New guidance from ISACA, Auditing Cyber Security: Evaluating Risk and Auditing Controls, provides insights on the controls needed to protect organizations from an increasingly sophisticated set of cyber threats. Among ISACA’s cyber security-related recommendations for auditors are:
- Leverage existing frameworks and guidelines
- Consider forthcoming legislation
- Understand what qualifies as a risk
- Recognize that users pose the biggest security risk
- Ensure a cyber incident response policy is in place
The guidance explores methods to evaluate organizations’ current and emerging cyber risk, and how to audit security controls to best protect critical information assets. The white paper and a related infographic are available as free downloads at www.isaca.org/auditing-cyber-security.
ISACA also is increasing the information and cyber security training opportunities for audit and assurance professionals at its North America Computer Audit, Control and Security (CACS) conference, 1-3 May 2017, in Las Vegas, Nevada, USA.
As part of the program expansion, sessions will be available at managerial and technical levels. Experts in audit, risk, governance and information security from around the world will converge at The Cosmopolitan of Las Vegas.
New cyber-related program additions include: “Threats and Challenges in Healthcare,” the “Top 10 Cyber Security Risks,” and “Protecting Sensitive Data in the Cloud.” North America CACS will feature 80 sessions in nine tracks:
- Audit and Assurance
- Audit and Assurance: Advanced
- Integrated Risk Management
- Data Analytics and Big Data
- Leadership Development and Career Management
- Industry Trends and Insights
Cyber security for auditors will be among the post-conference workshops topics. Other workshop topics, either before or after the conference, include data analytics, assurance and risk. Additionally, a workshop to help prepare for the Cybersecurity Fundamentals Certificate exam and a CISA Prep Course to help prepare for the Certified Information Systems Auditor (CISA) exam are available.
North America CACS attendees can earn up to 39 continuing professional education (CPE) hours. Additional details, registration and venue information can be found at www.isaca.org/NA-CACS2017.

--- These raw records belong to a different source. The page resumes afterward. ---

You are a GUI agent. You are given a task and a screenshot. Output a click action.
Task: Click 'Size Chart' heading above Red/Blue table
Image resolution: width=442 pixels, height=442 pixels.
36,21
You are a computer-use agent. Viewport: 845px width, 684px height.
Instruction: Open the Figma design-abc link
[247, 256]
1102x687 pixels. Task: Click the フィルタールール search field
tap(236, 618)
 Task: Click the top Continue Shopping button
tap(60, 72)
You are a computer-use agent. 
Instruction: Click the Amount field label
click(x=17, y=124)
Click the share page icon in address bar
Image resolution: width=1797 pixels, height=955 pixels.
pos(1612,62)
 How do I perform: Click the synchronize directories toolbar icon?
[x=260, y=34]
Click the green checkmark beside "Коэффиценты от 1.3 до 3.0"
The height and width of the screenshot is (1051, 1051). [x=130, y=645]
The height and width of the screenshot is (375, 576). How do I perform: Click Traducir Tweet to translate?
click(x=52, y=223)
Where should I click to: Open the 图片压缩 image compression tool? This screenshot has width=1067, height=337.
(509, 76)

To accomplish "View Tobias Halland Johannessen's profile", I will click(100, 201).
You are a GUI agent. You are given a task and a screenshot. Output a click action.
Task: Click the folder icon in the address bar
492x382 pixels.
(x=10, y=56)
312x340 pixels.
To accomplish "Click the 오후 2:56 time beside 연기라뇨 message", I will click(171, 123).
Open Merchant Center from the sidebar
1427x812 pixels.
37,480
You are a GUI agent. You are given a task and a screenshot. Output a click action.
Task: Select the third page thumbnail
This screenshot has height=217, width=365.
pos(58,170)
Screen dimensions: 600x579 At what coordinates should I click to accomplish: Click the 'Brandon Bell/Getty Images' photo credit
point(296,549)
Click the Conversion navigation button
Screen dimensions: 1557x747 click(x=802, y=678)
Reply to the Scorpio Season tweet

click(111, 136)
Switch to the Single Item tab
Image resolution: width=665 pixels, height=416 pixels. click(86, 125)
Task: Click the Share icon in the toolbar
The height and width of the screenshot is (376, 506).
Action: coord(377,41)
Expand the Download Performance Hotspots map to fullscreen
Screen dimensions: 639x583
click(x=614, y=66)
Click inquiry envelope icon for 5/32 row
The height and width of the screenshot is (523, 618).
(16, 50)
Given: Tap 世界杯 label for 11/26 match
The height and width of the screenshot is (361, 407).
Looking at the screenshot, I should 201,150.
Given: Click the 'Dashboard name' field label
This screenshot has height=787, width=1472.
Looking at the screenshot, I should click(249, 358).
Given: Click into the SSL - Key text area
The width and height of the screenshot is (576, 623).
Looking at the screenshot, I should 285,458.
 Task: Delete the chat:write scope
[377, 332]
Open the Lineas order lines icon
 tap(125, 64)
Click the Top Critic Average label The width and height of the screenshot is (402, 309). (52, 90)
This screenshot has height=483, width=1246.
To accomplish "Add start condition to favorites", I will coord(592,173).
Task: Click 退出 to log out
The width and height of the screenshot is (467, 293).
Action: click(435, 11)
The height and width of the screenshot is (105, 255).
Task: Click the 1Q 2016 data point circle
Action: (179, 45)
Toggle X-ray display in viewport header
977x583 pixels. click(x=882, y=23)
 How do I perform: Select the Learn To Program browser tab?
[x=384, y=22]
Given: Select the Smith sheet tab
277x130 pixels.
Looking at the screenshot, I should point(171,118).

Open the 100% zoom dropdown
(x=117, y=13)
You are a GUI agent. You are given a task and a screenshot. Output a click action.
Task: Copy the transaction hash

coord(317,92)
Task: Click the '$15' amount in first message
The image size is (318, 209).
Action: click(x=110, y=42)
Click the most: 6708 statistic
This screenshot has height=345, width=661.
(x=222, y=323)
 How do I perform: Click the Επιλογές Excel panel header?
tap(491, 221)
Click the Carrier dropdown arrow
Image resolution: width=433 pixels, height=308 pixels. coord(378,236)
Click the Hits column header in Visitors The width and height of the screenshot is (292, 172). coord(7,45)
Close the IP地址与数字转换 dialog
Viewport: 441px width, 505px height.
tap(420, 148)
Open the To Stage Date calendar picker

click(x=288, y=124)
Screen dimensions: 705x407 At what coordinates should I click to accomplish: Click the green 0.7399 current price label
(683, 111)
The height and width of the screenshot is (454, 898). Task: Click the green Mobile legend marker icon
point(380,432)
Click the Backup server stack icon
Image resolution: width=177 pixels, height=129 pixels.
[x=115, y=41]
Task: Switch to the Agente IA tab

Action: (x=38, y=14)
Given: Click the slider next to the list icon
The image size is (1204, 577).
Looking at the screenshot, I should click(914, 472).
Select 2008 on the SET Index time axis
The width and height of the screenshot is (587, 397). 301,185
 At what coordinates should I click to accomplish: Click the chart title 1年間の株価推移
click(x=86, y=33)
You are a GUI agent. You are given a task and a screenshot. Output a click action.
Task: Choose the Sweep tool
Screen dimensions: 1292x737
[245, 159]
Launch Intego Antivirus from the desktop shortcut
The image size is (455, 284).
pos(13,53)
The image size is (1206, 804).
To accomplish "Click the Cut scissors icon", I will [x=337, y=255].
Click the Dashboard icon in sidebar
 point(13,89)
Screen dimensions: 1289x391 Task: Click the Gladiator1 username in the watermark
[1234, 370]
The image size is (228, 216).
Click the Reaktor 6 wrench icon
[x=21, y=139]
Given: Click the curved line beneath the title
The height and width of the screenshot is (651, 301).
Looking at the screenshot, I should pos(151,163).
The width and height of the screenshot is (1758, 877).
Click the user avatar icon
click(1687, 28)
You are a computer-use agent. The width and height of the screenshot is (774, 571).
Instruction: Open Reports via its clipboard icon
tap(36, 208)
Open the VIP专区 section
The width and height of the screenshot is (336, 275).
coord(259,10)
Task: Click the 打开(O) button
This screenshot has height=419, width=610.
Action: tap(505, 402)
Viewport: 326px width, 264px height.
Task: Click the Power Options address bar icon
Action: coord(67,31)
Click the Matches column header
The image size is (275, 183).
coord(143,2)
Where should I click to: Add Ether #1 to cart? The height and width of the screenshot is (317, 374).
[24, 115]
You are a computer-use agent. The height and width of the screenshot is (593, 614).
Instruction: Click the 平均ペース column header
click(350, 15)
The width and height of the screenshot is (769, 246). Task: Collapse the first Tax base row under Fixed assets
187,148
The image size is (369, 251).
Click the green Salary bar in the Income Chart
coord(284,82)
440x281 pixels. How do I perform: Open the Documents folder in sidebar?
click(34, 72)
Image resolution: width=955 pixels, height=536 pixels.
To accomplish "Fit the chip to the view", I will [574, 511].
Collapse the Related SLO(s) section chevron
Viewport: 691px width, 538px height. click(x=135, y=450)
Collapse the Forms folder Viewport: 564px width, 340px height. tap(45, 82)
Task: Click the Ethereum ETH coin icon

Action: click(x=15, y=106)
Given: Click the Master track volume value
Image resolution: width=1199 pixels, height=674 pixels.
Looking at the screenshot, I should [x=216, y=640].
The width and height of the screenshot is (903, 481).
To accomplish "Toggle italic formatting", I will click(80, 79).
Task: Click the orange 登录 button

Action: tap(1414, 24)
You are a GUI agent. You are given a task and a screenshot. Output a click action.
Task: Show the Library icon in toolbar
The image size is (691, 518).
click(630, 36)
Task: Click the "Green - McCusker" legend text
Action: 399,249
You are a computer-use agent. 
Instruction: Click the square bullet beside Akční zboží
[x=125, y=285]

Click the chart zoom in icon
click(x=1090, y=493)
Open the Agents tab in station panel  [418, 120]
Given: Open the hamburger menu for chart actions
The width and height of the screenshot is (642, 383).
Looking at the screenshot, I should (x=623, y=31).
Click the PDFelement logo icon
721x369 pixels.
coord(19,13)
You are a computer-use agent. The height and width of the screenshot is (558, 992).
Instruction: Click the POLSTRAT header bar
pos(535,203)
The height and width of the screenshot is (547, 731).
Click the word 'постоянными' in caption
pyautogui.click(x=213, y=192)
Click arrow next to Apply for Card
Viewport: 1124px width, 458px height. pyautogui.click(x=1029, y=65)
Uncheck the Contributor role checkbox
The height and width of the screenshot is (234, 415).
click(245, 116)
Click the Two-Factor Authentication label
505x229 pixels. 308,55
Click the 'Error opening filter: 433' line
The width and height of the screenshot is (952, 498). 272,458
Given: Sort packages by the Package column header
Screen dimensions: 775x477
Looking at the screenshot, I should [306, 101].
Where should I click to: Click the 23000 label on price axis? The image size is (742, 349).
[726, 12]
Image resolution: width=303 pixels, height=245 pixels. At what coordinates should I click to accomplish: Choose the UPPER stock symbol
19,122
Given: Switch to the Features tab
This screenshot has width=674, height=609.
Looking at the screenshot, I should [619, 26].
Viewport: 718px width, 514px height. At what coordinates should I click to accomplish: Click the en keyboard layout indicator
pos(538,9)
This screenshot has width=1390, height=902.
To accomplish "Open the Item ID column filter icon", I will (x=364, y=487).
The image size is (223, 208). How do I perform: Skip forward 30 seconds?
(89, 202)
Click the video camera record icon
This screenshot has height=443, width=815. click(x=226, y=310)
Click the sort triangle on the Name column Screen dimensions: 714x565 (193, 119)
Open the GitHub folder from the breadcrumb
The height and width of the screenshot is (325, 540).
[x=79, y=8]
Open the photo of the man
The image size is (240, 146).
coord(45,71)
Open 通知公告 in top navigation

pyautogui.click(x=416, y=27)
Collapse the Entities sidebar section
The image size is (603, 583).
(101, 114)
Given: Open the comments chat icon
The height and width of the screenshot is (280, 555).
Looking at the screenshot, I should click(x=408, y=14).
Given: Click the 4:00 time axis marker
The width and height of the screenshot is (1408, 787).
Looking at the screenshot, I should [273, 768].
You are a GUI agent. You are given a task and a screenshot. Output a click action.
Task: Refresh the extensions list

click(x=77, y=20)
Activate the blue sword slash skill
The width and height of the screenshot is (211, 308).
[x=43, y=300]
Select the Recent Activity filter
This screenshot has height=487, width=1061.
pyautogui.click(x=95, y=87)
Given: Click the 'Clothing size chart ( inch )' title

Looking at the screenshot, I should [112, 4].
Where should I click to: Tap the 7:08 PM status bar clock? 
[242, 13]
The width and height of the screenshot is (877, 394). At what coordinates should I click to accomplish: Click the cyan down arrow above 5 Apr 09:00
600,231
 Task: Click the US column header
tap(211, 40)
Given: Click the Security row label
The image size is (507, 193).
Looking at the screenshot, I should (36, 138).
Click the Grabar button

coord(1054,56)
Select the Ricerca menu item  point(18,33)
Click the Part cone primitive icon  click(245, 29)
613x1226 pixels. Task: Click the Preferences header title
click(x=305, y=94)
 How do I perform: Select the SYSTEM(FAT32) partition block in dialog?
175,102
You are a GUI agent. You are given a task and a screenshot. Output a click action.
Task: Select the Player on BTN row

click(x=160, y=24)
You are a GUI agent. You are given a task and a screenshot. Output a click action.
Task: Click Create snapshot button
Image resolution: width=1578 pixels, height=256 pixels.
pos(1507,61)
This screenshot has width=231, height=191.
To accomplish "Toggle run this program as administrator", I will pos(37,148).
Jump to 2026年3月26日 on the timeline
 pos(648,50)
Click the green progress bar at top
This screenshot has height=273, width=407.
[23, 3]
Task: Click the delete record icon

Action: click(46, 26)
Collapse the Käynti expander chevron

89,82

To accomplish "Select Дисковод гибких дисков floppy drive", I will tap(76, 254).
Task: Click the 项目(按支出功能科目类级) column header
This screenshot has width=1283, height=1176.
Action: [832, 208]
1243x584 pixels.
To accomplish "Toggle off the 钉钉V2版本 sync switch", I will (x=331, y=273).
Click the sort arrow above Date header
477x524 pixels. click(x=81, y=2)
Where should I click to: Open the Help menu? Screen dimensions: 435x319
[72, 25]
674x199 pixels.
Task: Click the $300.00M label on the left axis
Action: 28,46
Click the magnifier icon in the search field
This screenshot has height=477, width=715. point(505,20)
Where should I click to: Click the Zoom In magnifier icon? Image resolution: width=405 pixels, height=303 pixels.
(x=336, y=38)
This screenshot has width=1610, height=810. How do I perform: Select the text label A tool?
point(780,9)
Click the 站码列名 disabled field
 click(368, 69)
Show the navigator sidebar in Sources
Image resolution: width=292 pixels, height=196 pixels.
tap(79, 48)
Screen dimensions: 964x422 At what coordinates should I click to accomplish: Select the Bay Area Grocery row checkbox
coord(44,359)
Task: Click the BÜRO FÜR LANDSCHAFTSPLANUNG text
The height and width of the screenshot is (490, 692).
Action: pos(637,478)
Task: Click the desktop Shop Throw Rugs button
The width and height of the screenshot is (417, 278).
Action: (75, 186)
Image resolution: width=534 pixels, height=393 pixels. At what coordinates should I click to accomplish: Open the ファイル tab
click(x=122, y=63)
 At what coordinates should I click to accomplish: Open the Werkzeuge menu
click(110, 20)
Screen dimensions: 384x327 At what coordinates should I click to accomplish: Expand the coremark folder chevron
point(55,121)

ISACA® (isaca.org) helps professionals around the globe realize the positive potential of technology in an evolving digital world. By offering industry-leading knowledge, standards, credentialing and education, ISACA enables professionals to apply technology in ways that instill confidence, address threats, drive innovation and create positive momentum for their organizations. Established in 1969, ISACA is a global association with more than 140,000 members and certification holders in 187 countries. ISACA is the creator of the COBIT framework, which helps organizations effectively govern and manage their information and technology. Through its Cybersecurity Nexus (CSX), ISACA helps organizations develop skilled cyber workforces and enables individuals to grow and advance their cyber careers.